## Task brief
Starting with the line in which "The height and" appears, give back every line exactly as written until the listing ends, excluding pictures.

[Data extracts]

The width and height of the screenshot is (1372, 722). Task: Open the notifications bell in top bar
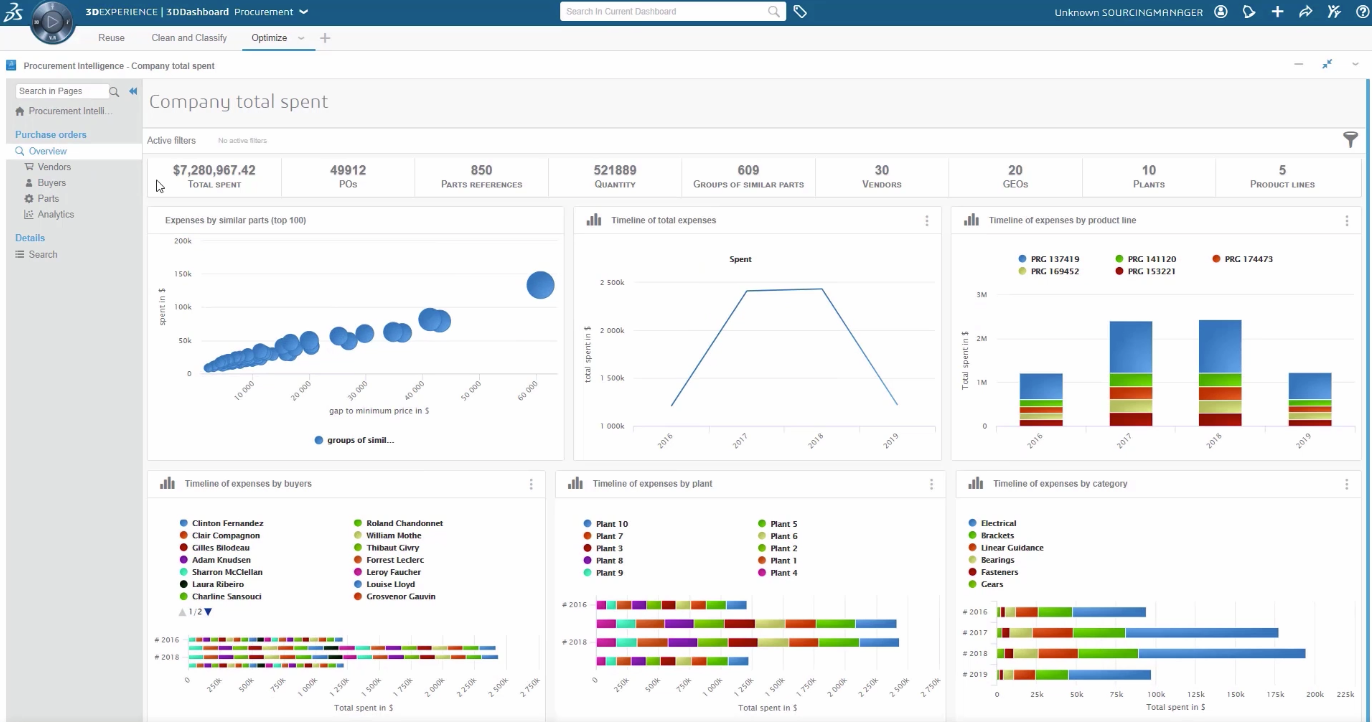click(1249, 11)
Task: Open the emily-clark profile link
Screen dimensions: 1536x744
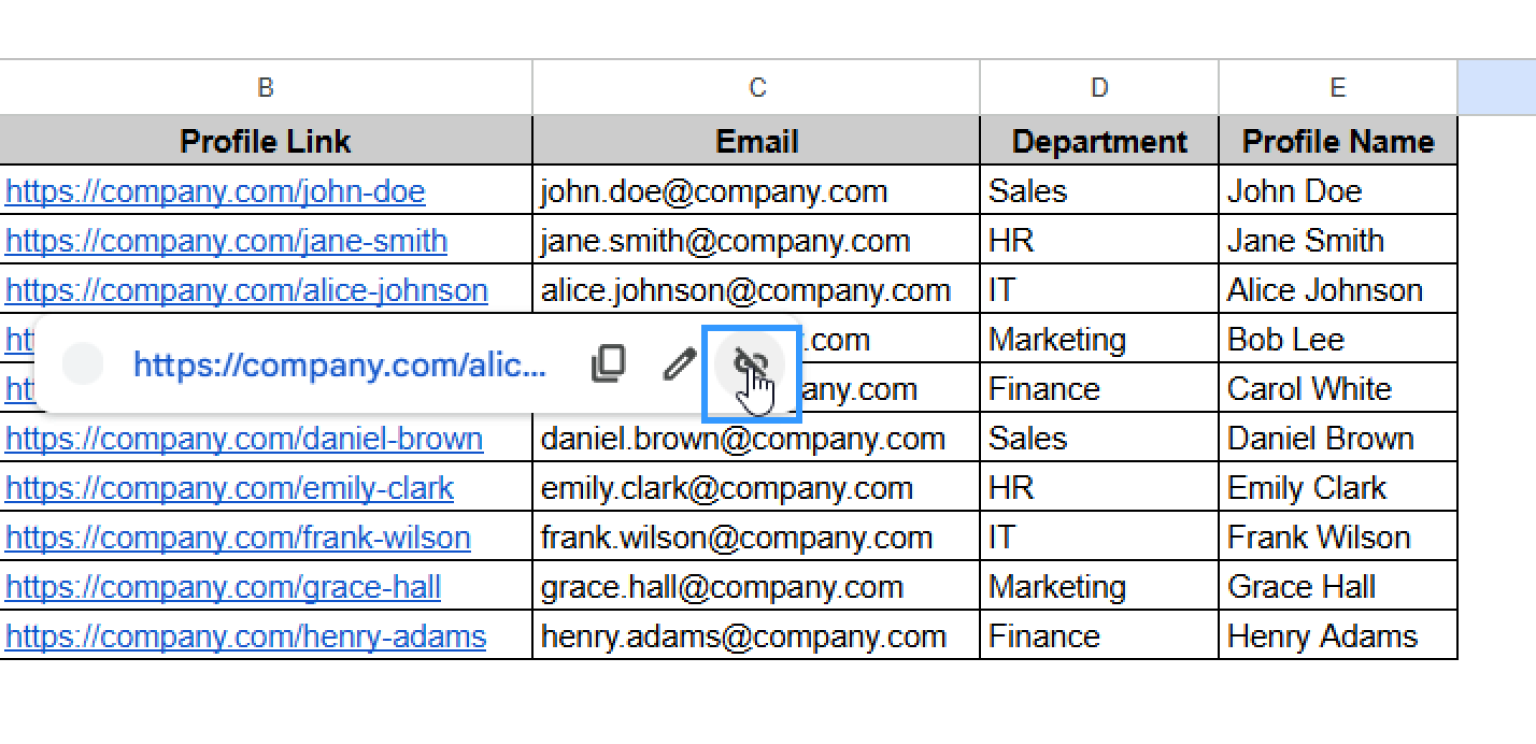Action: [x=229, y=488]
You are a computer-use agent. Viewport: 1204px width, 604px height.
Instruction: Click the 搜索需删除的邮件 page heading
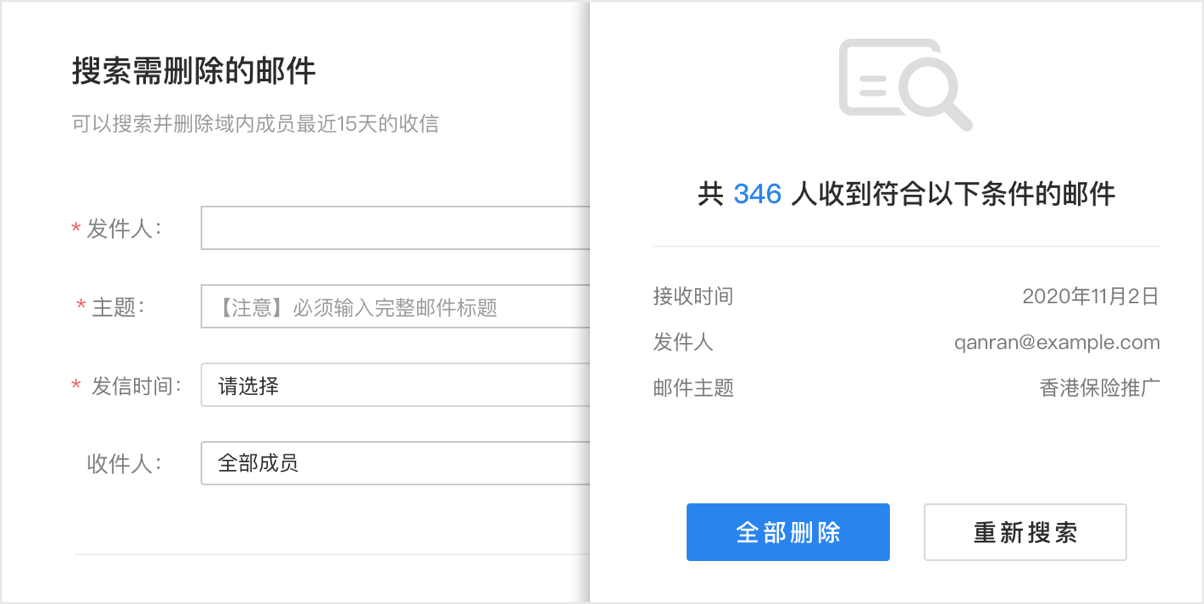point(194,71)
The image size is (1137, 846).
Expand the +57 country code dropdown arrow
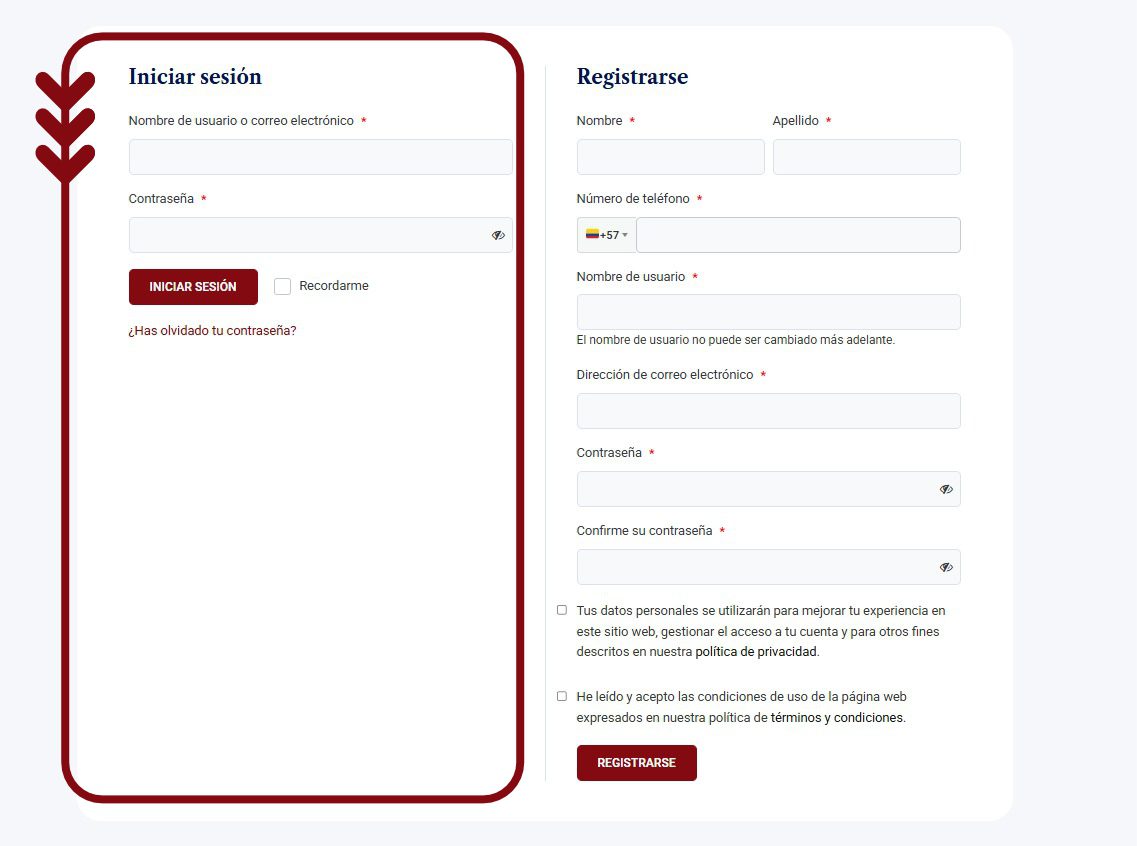point(625,235)
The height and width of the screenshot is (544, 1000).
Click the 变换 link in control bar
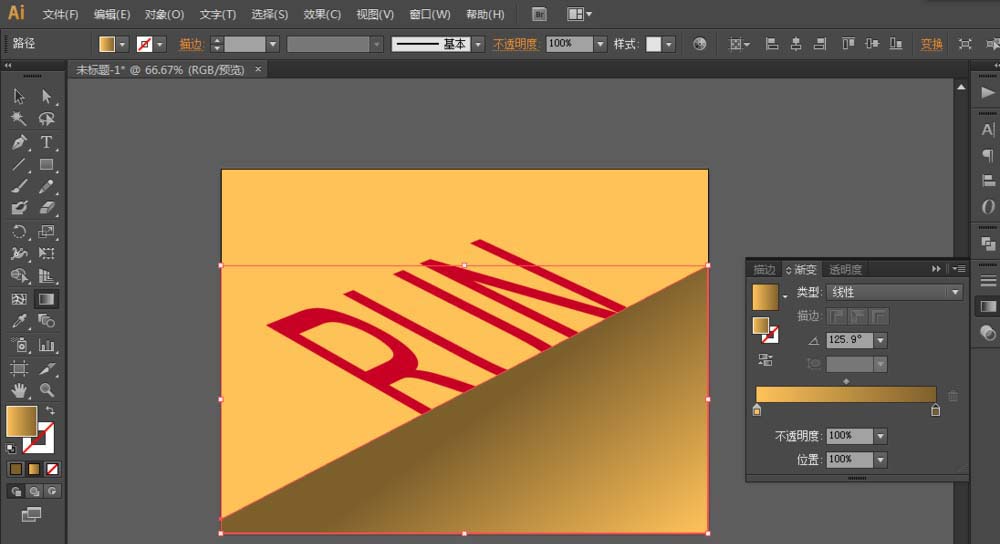click(931, 44)
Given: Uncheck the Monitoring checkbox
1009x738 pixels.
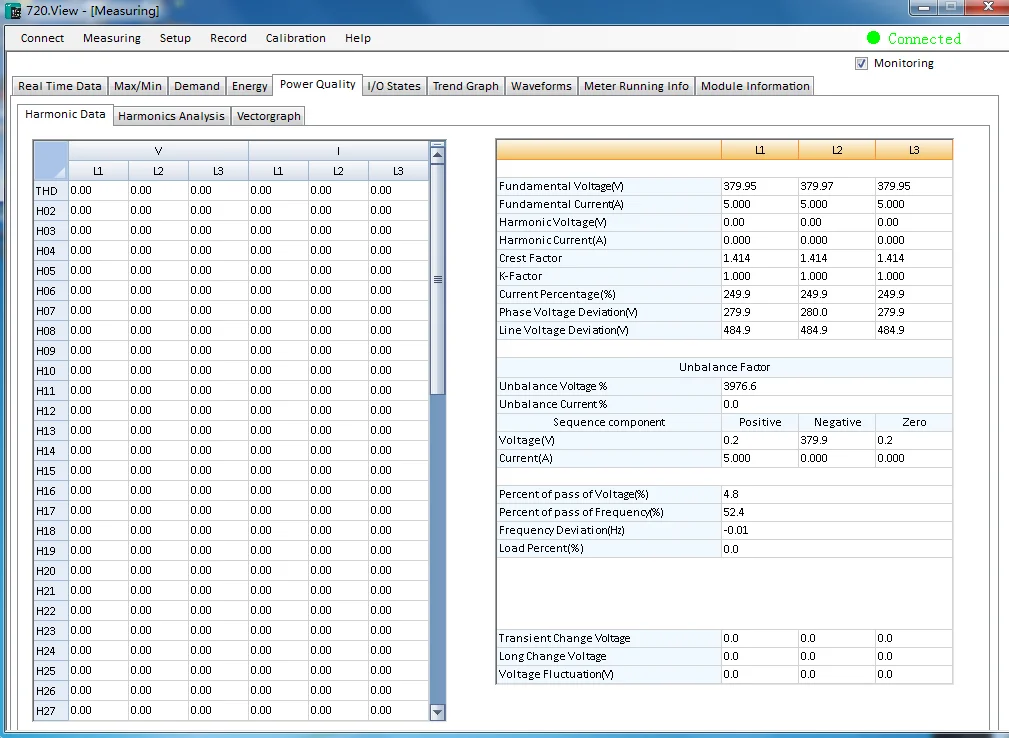Looking at the screenshot, I should pyautogui.click(x=861, y=63).
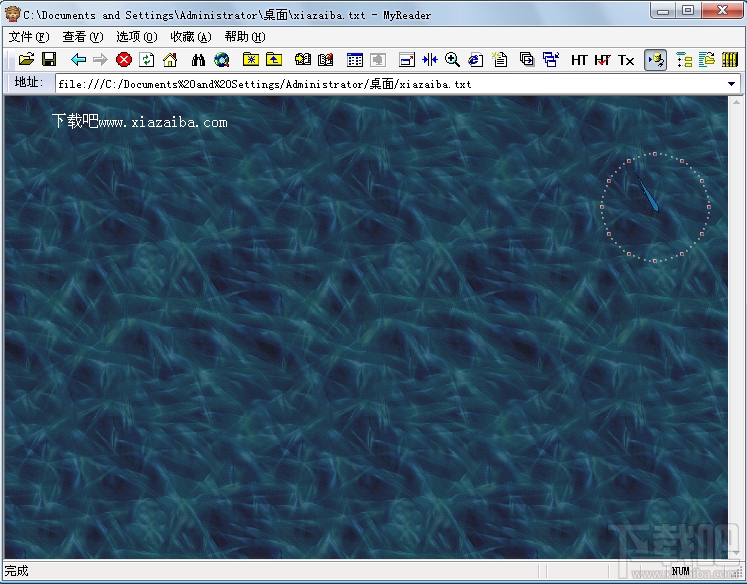This screenshot has width=747, height=584.
Task: Click the magnifying glass zoom icon
Action: point(452,60)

[/Data extracts]

## Completed exercise
The height and width of the screenshot is (544, 1000).
Click the 变换 link in control bar
click(931, 44)
Given: Uncheck the Monitoring checkbox
1009x738 pixels.
Looking at the screenshot, I should pyautogui.click(x=861, y=63).
This screenshot has width=747, height=584.
Task: Click the magnifying glass zoom icon
Action: point(452,60)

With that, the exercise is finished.